Our LTO Experience
Lloyd & MaryEllen Esh
Our whole family was scheduled for Long-Term Orientation (LTO) training. To be honest, we felt like we hardly had the time to go, but it was a requirement of our organization. We weren’t there long at all until we started realizing the many benefits of LTO. Even thought we had spent 2 ½ years in the mission field prior to this, we learned many new things. We also found our relationship with our Lord was strengthened, which is so important in effective witnessing. We really appreciated our teachers and all the work they put into the training. They pour their hearts into this ministry and were a huge blessing to us, answering questions and giving us many new insights.
One aspect of the training we felt was highly beneficial to us was afternoon street ministry. While this was quite stretching for us, we found that the more we ‘practiced’ it, the more courage and boldness we had to go out and witness again. We also enjoyed the fellowship of like-minded believers and made some lasting friendships.
Whether you have a specific call to missions or if you just want to more effectively witness in your community, we highly recommend going to NYC for the training. We are so thankful for all we learned and we look forward to seeing what God has for us as we go on assignment!

**Task requirements:**
1. From the LTO testimonial above, reproduce verbatim the part that opens with the words containing "One aspect of" and closes with "go on assignment!".
2. According to the LTO testimonial, how much time had the writers spent in the mission field before the training?
3. Extend the LTO testimonial with a few sentences that pick up after its final line.

**Raw data:**
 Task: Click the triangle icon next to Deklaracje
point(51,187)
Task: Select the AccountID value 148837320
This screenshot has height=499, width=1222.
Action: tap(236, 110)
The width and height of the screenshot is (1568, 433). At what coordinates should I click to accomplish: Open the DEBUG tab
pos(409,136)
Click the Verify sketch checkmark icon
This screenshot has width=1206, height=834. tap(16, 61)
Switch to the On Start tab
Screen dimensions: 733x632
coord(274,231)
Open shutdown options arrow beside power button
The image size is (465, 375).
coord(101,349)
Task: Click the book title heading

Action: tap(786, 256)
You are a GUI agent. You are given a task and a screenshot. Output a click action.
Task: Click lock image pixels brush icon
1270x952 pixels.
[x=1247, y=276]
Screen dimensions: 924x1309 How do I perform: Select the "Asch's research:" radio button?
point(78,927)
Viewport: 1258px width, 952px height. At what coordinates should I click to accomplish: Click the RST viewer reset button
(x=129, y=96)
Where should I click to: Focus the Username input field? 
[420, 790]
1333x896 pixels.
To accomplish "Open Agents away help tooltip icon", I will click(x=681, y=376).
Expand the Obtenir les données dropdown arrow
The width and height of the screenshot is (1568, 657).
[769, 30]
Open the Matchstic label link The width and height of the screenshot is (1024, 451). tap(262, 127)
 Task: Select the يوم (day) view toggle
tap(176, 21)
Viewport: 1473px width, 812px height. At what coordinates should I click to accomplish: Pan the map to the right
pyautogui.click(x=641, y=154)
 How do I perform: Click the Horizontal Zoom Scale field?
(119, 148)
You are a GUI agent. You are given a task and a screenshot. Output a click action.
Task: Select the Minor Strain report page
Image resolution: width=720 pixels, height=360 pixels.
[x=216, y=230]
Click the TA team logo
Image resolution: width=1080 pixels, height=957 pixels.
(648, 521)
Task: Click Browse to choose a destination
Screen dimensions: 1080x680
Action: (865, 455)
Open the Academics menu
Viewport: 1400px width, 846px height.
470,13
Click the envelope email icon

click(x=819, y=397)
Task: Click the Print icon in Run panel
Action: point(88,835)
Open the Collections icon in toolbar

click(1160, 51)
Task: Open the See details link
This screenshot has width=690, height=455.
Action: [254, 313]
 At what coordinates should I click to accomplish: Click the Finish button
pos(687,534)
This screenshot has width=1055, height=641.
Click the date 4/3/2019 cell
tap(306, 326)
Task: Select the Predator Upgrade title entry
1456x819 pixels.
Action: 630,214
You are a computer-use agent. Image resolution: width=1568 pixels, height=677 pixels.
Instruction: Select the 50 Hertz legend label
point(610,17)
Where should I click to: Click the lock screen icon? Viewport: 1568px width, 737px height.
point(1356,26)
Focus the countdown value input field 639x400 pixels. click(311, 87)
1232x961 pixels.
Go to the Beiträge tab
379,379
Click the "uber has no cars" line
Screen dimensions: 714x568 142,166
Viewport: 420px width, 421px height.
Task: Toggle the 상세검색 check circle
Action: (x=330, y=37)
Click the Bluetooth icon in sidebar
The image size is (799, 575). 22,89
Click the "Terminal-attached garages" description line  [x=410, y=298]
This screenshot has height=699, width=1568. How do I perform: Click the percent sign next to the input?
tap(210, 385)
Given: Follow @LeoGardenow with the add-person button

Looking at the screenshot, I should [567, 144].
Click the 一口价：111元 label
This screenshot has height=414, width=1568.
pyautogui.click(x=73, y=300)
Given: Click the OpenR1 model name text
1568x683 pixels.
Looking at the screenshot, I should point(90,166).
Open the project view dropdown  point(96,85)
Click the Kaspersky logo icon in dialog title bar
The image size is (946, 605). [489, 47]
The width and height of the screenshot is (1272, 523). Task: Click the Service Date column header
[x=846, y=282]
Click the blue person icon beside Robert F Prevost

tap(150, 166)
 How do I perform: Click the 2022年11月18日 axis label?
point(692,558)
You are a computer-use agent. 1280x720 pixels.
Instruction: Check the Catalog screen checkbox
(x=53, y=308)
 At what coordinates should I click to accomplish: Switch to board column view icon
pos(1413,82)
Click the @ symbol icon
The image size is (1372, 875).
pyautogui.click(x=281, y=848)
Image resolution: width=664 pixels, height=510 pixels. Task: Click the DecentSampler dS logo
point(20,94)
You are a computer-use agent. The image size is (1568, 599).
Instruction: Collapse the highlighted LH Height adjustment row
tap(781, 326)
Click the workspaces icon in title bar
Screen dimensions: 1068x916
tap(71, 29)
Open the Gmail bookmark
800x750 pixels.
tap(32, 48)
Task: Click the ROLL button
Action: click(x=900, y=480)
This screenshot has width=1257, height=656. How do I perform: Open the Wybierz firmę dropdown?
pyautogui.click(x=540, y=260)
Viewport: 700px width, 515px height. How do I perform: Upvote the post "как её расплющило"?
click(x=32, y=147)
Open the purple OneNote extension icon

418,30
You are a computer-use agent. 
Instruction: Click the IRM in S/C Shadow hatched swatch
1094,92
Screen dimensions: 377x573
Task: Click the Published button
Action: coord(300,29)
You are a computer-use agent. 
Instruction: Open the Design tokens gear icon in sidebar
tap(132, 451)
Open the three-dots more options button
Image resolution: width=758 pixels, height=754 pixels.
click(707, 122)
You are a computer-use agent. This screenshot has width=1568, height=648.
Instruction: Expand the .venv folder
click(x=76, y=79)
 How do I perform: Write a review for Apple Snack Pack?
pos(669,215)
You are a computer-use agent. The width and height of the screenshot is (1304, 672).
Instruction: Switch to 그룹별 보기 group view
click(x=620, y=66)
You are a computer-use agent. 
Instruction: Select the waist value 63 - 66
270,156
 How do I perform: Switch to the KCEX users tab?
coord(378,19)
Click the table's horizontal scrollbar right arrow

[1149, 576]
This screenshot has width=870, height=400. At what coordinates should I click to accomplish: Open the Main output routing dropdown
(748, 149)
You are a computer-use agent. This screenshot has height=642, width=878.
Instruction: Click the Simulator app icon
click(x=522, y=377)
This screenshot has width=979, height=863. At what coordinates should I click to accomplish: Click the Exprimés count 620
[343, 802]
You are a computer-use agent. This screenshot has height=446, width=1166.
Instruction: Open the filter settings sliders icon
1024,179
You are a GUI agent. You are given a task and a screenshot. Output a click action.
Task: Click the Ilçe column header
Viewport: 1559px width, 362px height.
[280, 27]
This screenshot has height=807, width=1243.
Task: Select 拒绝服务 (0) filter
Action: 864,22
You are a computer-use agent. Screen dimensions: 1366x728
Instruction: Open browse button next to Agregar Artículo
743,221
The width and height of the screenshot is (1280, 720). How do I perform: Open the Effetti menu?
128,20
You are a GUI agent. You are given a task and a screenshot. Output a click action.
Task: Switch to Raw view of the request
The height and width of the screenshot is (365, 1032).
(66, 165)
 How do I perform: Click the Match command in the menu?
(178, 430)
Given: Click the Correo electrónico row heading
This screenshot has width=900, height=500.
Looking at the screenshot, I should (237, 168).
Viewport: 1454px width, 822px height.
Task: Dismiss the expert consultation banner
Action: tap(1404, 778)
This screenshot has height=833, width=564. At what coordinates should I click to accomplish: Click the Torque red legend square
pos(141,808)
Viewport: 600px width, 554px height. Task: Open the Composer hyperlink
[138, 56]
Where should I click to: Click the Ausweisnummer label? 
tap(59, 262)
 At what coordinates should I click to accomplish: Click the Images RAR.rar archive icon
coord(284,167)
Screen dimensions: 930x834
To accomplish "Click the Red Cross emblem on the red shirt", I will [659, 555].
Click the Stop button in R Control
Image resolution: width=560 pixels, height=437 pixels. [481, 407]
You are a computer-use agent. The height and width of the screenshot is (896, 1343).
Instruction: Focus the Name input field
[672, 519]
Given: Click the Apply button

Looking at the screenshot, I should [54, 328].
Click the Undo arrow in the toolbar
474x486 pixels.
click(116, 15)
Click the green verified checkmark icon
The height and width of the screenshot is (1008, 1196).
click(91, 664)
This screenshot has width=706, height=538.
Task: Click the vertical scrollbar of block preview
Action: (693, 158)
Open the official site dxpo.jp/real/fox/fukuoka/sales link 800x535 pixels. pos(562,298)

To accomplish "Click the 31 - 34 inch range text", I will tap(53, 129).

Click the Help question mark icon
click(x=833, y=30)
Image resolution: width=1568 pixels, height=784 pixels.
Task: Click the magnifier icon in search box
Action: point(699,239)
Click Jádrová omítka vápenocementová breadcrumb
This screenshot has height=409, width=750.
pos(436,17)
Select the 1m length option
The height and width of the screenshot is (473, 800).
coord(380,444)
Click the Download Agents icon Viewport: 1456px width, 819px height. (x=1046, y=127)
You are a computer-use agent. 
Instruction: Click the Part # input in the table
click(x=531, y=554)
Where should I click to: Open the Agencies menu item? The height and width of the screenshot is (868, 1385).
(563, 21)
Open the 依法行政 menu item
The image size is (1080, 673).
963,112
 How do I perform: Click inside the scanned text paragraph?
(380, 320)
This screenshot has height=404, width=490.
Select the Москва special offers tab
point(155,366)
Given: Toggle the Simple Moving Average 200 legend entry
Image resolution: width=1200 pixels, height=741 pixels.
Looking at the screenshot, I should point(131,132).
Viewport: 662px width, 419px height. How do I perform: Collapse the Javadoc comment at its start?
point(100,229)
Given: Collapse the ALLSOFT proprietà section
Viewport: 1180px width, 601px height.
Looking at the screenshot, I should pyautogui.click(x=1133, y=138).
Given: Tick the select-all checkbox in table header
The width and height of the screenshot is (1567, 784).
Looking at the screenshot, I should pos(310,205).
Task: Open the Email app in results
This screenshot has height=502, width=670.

**Outputs by task:**
1.
One aspect of the training we felt was highly beneficial to us was afternoon street ministry. While this was quite stretching for us, we found that the more we ‘practiced’ it, the more courage and boldness we had to go out and witness again. We also enjoyed the fellowship of like-minded believers and made some lasting friendships.
Whether you have a specific call to missions or if you just want to more effectively witness in your community, we highly recommend going to NYC for the training. We are so thankful for all we learned and we look forward to seeing what God has for us as we go on assignment!

2. 2 ½ years

3.
Spreading The Good News
Towards the beginning of Long-Term Orientation, Allen Roth taught a class on personal evangelism. He gave us many tips on how to begin conversations with total strangers and ways that we could eventually turn conversations into a presentation of the Gospel message. We also had sessions on how to effectively witness and present the Gospel to Muslims and Buddhists. Each day we were given an outreach assignment that stretched us in unique ways.
One day, after the first personal evangelism class, we were to pray for divine appointments and then attempt to have a conversation with somebody in hope of sharing the Gospel. Another day we went into a Muslim community and talked with the Muslims that were walking the streets. One afternoon was spent in the metro system on the subways singing and sharing Scripture and testimonies. Another day we had the opportunity to hold a kids program in the park. We sang, did a Bible skit, and passed out coloring pictures with crayons. Once we did some spiritual mapping of the community around the training center by surveying people. With this information the team here could pray more specifically and reach out more effectively in this neighborhood. Other times we would simply hand out tracts and/or prayer walk.
These experiences were very stretching for me personally, especially the assignments where we were encouraged to find people to share the Gospel with in a one-on-one encounter. Outreach times got me out of my comfort zone, gave me more courage when witnessing to people, and taught me to rely on God every moment for the words to say and the Scriptures to share. I was also convicted of my need to commit more Scripture to memory, because Scripture is more powerful than a two-edged sword and will stick with people for longer than the words that we say. Evangelism is not optional: it is a mandate of God for those who call Him Lord. Finally, evangelism is not primarily about leading people to Christ for salvation from hell, but about leading people to Christ so that they may glorify God. We as humans are only fully alive when we are glorifying God. That is what outreach is all about: preaching the Gospel so that people may become fully alive.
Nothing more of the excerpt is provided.